Instruction ->
Copy out the lines from the one containing "Tap the callout number 4" through the one containing "tap(308, 106)", keeping every character the same.

Entries for locating text and elements ->
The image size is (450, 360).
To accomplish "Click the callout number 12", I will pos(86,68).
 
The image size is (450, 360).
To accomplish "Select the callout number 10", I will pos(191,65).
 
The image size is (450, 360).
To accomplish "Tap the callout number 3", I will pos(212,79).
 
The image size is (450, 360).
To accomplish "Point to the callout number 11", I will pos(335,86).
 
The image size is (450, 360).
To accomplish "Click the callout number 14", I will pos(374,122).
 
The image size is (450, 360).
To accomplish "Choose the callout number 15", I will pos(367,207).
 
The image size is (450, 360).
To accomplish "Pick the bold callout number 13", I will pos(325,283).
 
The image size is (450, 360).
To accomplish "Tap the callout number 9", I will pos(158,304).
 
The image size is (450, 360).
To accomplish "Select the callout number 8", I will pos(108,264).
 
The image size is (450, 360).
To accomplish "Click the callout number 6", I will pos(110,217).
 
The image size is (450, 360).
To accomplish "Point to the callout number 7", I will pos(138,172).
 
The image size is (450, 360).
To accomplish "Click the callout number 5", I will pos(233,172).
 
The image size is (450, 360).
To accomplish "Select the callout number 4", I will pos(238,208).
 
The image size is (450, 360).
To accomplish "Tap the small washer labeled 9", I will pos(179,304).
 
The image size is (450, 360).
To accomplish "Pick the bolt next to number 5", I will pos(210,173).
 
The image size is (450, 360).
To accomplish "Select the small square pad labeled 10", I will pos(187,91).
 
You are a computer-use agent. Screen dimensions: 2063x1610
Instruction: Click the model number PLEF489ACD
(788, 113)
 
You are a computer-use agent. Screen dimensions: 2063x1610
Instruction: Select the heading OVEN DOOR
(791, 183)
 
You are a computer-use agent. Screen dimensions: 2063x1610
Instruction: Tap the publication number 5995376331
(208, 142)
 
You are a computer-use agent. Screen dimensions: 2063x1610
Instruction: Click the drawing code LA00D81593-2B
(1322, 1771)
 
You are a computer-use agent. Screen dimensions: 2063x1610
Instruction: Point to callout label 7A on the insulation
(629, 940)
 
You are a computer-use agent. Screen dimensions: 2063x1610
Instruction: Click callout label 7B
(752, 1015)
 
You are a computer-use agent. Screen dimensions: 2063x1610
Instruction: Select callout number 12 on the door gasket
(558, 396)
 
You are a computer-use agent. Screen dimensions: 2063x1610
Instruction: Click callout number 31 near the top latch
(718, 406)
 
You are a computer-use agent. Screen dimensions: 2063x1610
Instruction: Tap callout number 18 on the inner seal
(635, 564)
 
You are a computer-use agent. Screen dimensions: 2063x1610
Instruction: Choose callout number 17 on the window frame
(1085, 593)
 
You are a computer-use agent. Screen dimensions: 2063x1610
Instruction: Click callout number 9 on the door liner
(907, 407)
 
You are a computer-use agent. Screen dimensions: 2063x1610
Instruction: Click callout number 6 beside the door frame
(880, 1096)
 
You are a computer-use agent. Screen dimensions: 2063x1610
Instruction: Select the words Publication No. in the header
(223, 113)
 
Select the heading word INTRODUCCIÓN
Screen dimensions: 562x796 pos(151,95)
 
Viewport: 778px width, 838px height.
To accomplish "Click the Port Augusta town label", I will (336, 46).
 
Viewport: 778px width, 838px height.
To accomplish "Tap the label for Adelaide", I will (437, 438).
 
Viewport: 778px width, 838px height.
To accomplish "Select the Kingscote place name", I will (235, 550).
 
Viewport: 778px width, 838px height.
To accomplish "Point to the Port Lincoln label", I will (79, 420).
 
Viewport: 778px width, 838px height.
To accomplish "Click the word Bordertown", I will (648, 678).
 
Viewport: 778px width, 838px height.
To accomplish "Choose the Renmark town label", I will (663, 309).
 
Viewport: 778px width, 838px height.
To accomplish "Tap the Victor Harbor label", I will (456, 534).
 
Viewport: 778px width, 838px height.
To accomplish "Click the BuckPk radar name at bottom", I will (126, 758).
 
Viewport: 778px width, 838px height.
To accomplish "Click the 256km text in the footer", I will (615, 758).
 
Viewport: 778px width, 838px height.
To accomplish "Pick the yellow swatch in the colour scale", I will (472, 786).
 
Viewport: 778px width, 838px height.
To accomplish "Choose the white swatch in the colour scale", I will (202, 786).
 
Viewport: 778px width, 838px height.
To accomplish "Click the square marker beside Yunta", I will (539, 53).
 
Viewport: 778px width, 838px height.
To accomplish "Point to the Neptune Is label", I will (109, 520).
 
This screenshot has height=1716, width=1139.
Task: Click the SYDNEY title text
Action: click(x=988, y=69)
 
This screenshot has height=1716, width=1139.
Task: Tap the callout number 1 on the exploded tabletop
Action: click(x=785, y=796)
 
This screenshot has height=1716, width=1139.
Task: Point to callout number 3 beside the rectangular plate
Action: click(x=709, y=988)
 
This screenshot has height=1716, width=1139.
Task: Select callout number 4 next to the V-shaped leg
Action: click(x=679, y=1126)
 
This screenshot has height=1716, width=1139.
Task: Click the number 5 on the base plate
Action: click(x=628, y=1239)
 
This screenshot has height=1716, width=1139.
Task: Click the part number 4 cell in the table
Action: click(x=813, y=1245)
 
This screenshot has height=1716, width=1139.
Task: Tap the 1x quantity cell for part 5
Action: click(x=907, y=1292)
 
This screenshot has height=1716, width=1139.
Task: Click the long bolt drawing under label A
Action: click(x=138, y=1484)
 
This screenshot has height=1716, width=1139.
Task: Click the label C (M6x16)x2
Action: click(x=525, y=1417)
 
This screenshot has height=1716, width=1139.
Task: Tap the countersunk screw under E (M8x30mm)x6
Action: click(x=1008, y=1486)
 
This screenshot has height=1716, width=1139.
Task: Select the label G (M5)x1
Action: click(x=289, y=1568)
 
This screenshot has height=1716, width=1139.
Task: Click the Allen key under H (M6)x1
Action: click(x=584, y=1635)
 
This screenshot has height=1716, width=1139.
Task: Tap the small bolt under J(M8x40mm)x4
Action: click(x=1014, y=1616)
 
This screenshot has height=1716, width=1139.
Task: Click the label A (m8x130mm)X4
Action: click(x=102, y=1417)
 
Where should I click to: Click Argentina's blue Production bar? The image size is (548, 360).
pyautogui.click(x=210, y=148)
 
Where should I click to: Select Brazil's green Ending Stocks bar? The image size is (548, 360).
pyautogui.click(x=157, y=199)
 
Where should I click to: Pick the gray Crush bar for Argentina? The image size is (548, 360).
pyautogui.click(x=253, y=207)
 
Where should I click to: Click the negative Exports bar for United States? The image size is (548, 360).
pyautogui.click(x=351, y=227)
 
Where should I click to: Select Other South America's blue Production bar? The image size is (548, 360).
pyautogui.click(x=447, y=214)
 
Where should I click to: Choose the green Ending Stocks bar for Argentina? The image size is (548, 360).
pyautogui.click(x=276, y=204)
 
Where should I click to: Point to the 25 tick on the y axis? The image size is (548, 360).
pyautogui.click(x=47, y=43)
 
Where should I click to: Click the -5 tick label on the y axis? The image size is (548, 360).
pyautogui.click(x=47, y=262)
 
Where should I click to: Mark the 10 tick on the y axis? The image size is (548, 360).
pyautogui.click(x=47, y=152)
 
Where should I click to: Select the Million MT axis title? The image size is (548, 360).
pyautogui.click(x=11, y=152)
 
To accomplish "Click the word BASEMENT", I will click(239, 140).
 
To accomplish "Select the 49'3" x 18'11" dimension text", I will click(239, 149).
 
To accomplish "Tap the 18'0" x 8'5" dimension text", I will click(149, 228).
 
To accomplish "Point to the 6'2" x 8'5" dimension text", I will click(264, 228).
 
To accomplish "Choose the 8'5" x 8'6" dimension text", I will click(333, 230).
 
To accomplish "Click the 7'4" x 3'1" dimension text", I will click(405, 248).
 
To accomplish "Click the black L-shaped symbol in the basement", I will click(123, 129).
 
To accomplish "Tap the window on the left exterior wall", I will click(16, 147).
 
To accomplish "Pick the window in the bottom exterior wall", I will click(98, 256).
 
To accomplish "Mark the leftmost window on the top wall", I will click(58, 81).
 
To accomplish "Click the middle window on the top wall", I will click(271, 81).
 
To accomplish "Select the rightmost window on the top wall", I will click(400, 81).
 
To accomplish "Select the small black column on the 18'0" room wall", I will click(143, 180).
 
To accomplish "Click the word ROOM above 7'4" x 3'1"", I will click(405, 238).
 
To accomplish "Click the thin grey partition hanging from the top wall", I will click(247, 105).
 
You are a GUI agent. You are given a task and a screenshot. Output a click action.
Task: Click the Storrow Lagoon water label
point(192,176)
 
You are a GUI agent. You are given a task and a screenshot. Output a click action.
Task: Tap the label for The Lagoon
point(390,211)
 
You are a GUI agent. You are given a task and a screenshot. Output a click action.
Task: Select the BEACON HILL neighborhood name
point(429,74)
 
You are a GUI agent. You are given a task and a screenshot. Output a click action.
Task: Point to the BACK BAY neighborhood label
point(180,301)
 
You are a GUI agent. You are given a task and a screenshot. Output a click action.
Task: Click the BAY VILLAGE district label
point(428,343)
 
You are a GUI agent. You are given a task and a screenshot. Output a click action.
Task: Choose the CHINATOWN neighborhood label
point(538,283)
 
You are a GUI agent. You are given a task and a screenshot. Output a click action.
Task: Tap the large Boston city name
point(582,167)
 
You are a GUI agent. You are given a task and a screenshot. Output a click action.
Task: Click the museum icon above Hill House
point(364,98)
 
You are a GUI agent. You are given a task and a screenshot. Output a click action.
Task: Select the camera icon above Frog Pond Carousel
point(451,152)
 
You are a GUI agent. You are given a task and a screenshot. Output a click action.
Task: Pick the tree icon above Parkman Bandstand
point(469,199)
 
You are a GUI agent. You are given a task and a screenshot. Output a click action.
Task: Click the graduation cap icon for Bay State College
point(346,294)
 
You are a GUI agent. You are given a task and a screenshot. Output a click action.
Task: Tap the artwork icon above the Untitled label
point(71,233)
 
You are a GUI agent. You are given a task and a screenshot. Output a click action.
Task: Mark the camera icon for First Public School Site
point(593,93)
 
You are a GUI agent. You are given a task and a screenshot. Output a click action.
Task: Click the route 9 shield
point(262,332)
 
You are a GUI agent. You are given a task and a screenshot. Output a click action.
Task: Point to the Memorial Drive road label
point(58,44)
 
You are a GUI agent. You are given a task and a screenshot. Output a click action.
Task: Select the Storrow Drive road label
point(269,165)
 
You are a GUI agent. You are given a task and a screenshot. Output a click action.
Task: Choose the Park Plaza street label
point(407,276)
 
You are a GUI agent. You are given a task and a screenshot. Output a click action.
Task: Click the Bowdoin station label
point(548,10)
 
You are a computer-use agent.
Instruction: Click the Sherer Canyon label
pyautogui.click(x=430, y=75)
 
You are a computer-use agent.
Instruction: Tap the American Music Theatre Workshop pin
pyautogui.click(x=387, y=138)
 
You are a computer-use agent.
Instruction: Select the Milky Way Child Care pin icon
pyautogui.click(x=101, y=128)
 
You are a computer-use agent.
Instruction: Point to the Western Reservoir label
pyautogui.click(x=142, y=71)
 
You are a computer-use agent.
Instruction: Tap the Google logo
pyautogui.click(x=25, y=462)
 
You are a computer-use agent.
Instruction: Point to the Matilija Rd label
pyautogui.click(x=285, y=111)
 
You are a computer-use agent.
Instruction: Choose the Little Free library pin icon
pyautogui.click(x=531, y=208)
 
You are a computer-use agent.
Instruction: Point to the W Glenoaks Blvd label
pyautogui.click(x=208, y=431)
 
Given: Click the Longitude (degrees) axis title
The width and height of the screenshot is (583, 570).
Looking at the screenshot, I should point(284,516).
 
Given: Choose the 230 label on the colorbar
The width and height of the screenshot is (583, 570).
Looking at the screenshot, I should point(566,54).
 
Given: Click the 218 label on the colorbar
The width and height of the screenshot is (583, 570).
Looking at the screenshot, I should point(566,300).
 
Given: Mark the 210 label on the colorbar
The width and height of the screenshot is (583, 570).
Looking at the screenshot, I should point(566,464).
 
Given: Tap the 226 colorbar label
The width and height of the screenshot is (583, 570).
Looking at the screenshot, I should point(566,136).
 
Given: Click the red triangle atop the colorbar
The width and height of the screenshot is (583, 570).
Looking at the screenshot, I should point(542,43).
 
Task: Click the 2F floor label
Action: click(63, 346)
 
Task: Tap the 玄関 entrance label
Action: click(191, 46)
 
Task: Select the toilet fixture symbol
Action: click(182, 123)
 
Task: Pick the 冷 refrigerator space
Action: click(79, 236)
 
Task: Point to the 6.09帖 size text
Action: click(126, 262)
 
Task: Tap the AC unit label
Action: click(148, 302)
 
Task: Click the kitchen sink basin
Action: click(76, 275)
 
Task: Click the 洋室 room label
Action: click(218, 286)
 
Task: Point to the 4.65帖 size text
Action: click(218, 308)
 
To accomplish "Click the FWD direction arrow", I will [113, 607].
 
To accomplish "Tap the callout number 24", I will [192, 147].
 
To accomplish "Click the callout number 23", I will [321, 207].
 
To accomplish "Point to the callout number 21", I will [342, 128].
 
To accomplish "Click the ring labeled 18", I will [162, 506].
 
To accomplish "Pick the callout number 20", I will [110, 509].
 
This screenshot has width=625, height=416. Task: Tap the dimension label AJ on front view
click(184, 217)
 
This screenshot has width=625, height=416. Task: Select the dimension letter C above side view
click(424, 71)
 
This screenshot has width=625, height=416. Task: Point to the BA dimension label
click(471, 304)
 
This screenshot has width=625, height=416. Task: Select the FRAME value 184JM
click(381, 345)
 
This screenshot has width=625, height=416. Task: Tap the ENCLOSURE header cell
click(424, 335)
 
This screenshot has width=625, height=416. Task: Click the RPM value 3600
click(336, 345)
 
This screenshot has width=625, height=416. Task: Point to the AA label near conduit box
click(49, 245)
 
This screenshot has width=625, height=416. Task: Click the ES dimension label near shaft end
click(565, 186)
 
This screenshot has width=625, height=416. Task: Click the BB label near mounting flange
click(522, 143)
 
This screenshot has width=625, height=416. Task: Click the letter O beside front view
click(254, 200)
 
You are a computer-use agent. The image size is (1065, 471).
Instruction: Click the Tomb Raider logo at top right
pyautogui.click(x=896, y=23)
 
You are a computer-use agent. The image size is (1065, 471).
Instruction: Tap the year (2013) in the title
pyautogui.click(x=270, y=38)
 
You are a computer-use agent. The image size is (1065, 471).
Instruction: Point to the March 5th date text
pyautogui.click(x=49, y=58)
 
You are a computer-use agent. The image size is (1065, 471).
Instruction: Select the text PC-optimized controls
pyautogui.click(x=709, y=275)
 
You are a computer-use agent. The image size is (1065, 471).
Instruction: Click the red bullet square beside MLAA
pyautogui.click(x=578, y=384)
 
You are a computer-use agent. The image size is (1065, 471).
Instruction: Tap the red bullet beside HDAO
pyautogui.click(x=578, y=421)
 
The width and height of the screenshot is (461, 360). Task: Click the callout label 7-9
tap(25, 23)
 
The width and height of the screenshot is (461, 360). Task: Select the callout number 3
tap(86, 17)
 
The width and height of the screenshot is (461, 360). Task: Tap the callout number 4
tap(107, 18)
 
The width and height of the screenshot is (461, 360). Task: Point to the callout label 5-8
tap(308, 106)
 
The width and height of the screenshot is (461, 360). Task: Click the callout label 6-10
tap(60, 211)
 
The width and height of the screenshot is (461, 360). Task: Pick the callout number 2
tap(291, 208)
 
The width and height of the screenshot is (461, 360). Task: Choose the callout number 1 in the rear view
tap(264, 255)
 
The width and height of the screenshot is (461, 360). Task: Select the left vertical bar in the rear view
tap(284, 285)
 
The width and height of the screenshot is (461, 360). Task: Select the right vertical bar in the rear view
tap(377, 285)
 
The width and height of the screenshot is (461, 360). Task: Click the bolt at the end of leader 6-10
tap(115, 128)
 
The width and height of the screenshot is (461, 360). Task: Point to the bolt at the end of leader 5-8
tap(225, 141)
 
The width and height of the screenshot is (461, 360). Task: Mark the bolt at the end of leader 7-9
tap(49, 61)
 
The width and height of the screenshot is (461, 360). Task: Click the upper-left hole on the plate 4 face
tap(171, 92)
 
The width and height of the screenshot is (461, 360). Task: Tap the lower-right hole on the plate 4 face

Task answer ->
The width and height of the screenshot is (461, 360). Task: Tap the callout number 4
tap(107, 18)
 
The width and height of the screenshot is (461, 360). Task: Point to the callout label 5-8
tap(308, 106)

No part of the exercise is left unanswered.